→ **What the task asks**
From the data below, please reproduce exactly everything from the line that contains "Task: Expand the 2.Driver folder" down to the line that contains "The image size is (738, 704).", with both ends included.

:: Given information ::

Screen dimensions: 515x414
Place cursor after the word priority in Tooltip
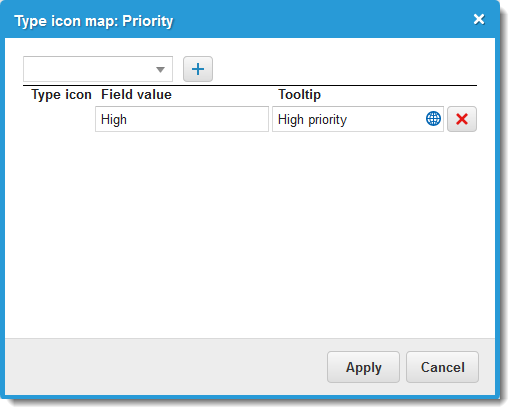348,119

:::
:: Given information ::

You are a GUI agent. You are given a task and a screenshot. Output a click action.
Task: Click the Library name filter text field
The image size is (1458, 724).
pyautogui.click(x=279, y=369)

:::
:: Given information ::

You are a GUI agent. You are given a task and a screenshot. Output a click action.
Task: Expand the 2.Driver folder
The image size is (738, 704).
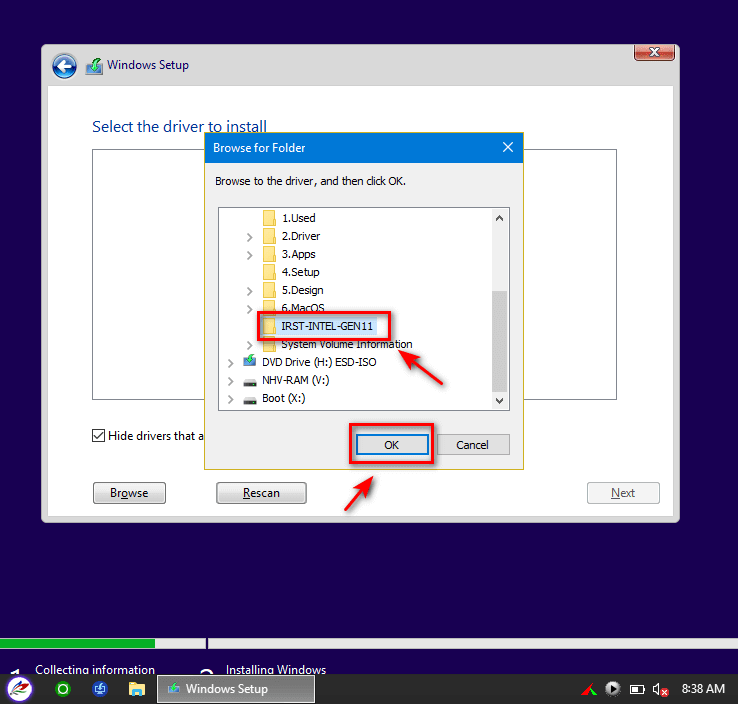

:::

→ **Finished task**
Task: Expand the 2.Driver folder
The image size is (738, 704).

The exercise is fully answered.